First Workshop on Speech, Language and Audio in Multimedia (SLAM 2013)
Existing methods for unsupervised identification of speakers in
TV broadcast usually rely on the output of a speaker diarization
module and try to name each cluster using names provided
by another source of information: we call it late naming.
Hence, written names extracted from title blocks tend to lead
to high precision identification, although they cannot correct errors
made during the clustering step.
In this paper, we extend our previous late naming approach in two ways: integrated naming and early naming. While late naming relies on a speaker diarization module optimized for speaker diarization, integrated naming jointly optimize speaker diarization and name propagation in terms of identification errors. Early naming modifies the speaker diarization module by adding constraints preventing two clusters with different written names to be merged together.

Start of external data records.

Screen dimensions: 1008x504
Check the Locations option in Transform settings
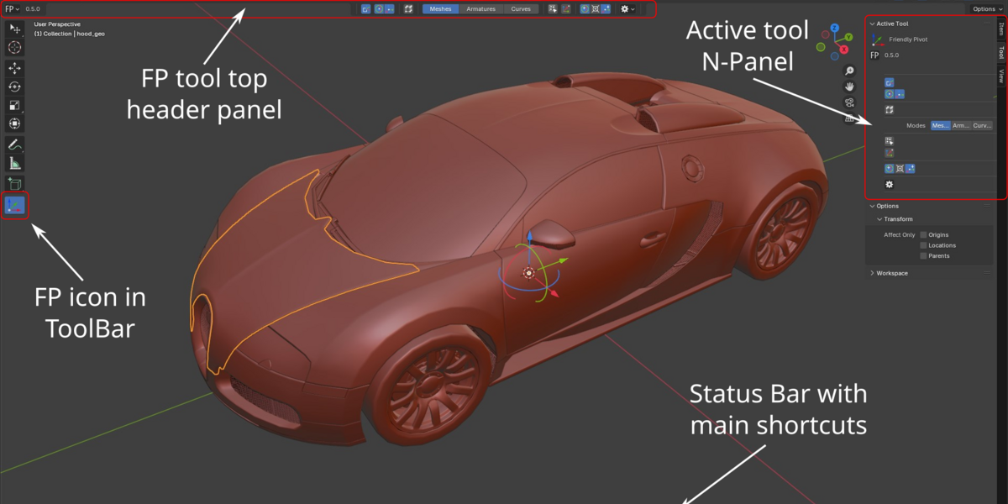click(921, 244)
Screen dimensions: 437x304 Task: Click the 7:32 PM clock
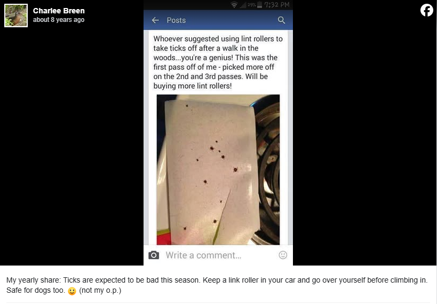[277, 5]
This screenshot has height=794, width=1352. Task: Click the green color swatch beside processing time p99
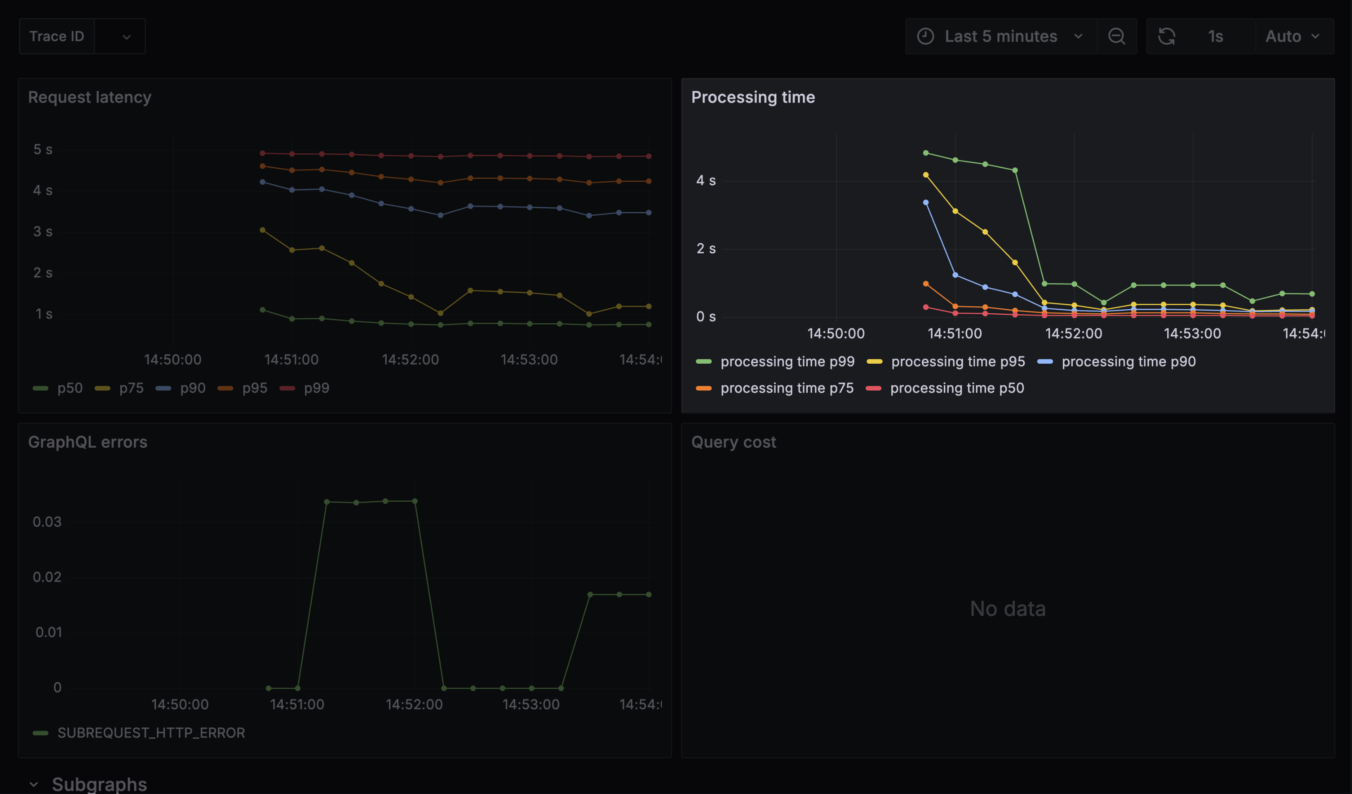[x=704, y=361]

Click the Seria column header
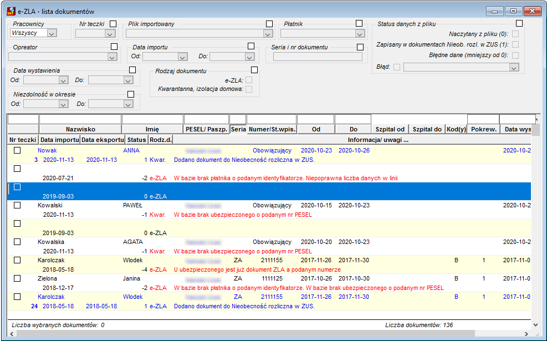(238, 129)
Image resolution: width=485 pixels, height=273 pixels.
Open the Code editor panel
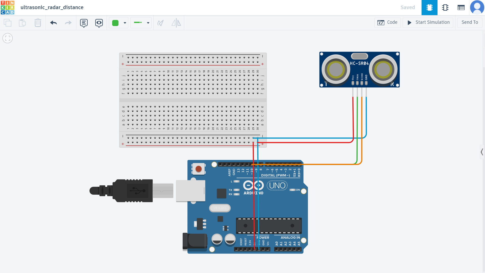tap(387, 22)
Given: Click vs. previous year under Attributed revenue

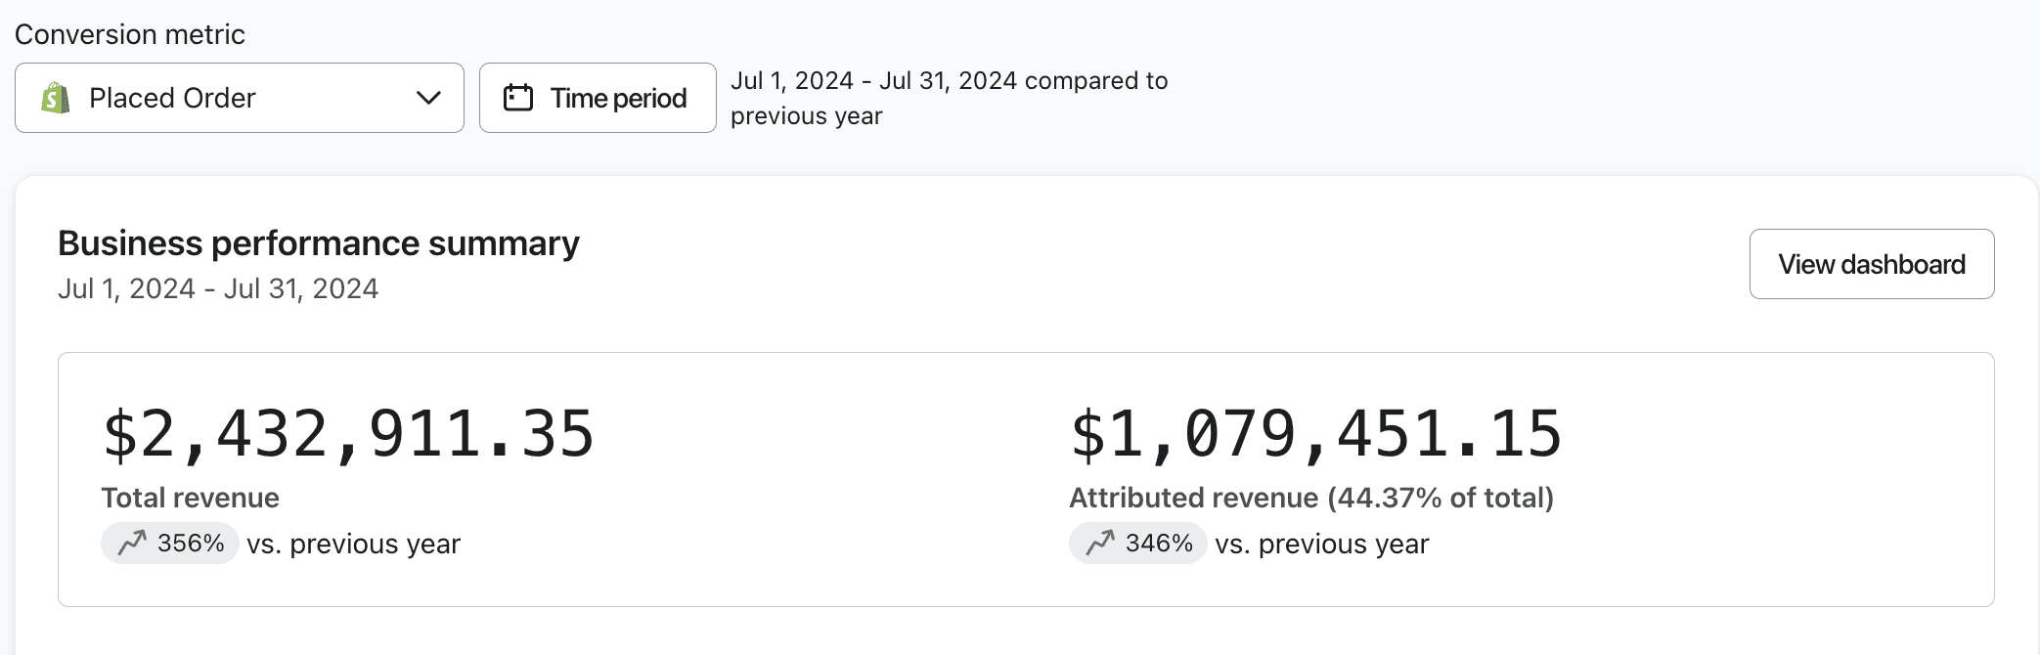Looking at the screenshot, I should [1321, 544].
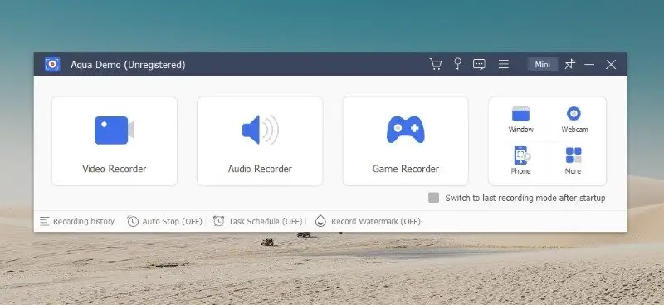Enable switch to last recording mode checkbox
664x305 pixels.
(x=433, y=198)
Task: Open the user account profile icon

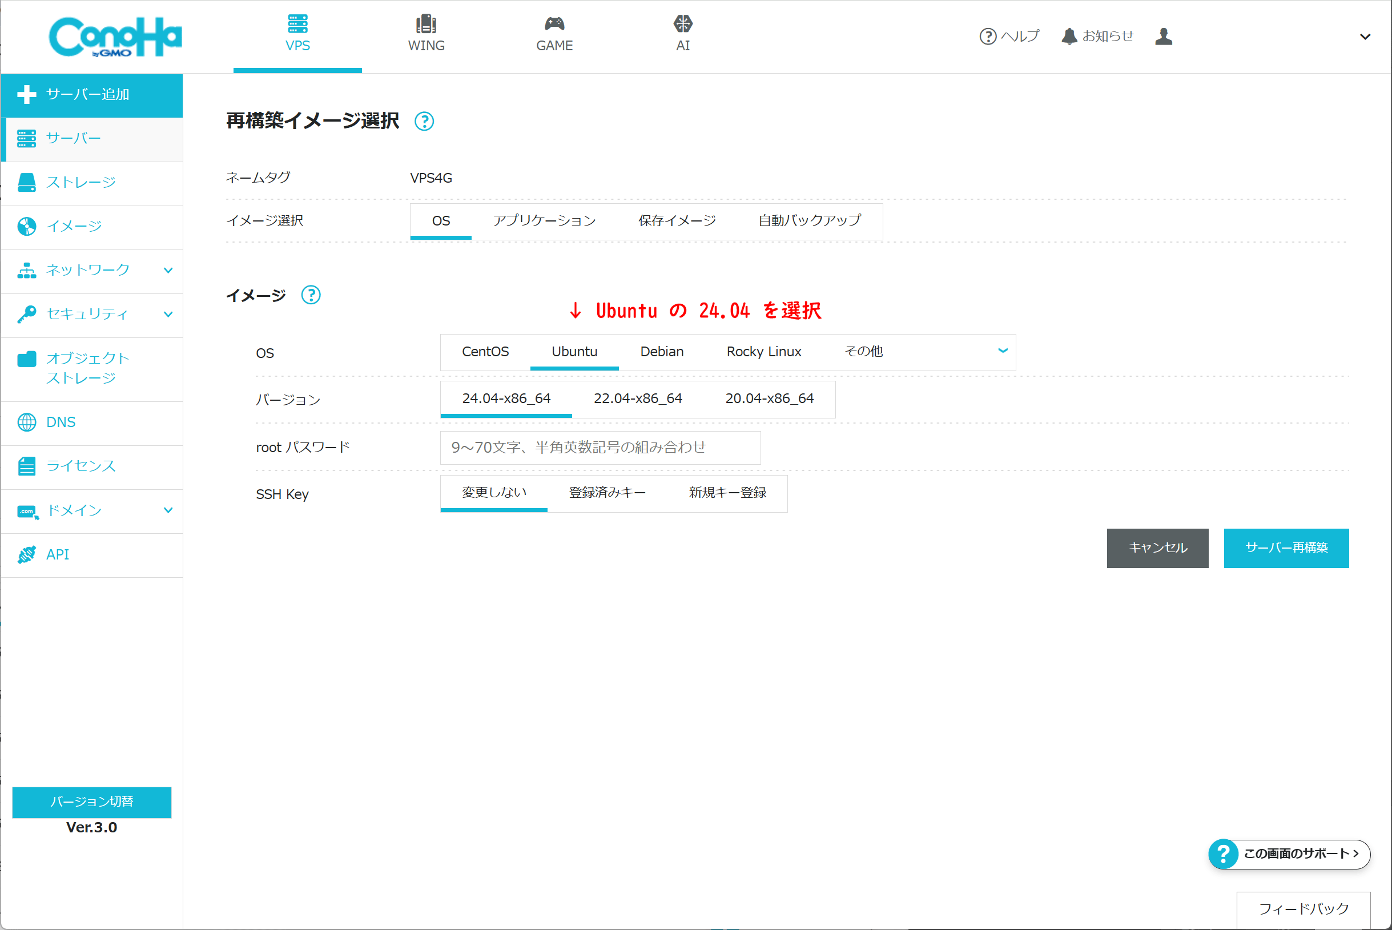Action: (x=1163, y=36)
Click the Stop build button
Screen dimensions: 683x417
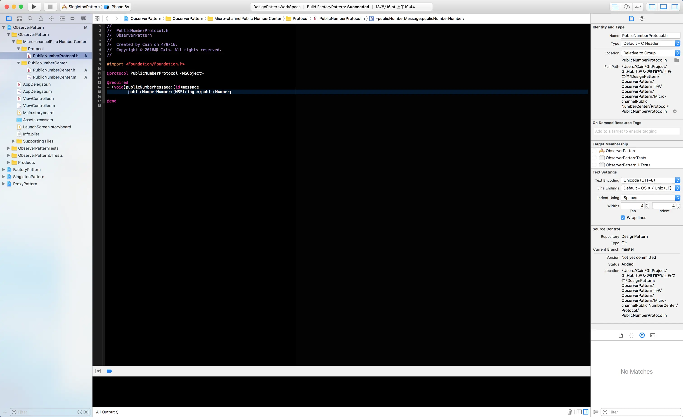[x=50, y=7]
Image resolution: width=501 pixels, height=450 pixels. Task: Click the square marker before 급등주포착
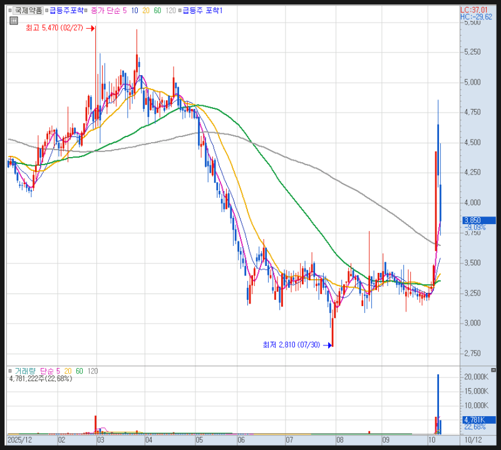pyautogui.click(x=46, y=11)
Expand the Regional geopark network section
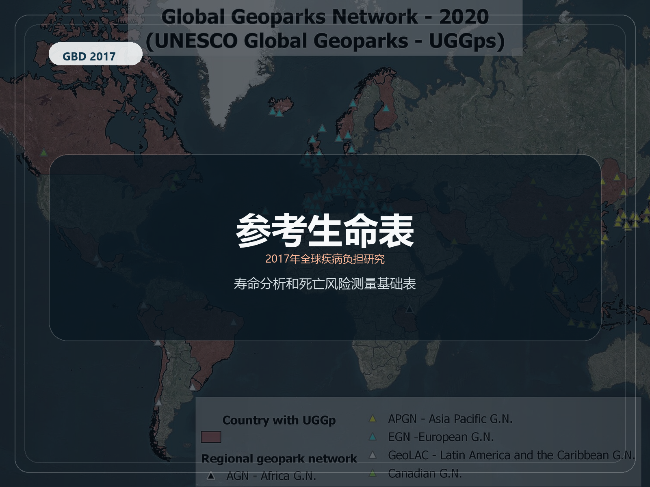The width and height of the screenshot is (650, 487). (x=280, y=458)
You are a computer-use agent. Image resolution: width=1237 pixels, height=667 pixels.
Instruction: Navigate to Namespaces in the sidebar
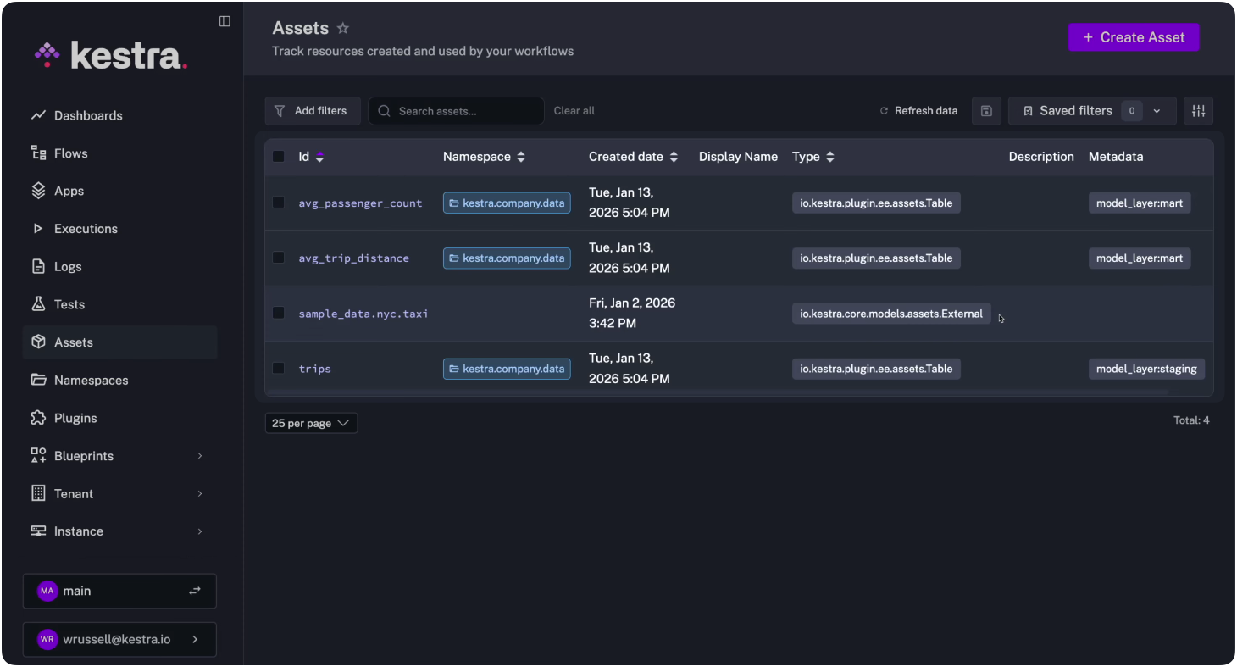coord(91,380)
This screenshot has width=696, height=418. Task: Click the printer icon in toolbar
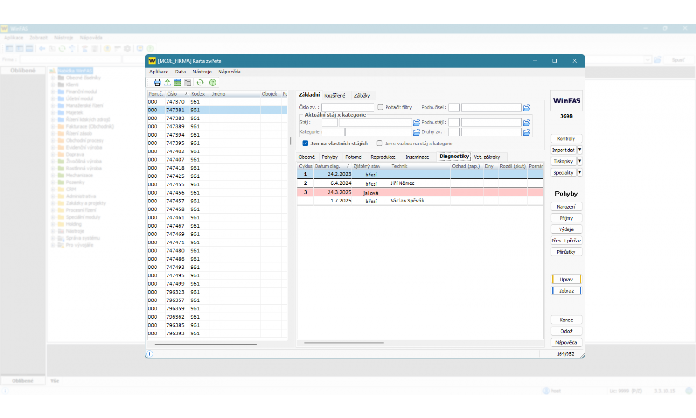pos(157,83)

While integrated naming yields similar identification performance as late naming (with better precision), early naming improves over this baseline both in terms of identification error rate and stability of the clustering stopping criterion.
Index Terms: speaker identification, speaker diarization, written names, multimodal fusion, TV broadcast.
Bibliographic reference. Poignant, Johann / Bredin, Hervé / Besacier, Laurent / Quénot, Georges / Barras, Claude (2013): "Towards a better integration of written names for unsupervised speakers identification in videos", In SLAM-2013, 84-89.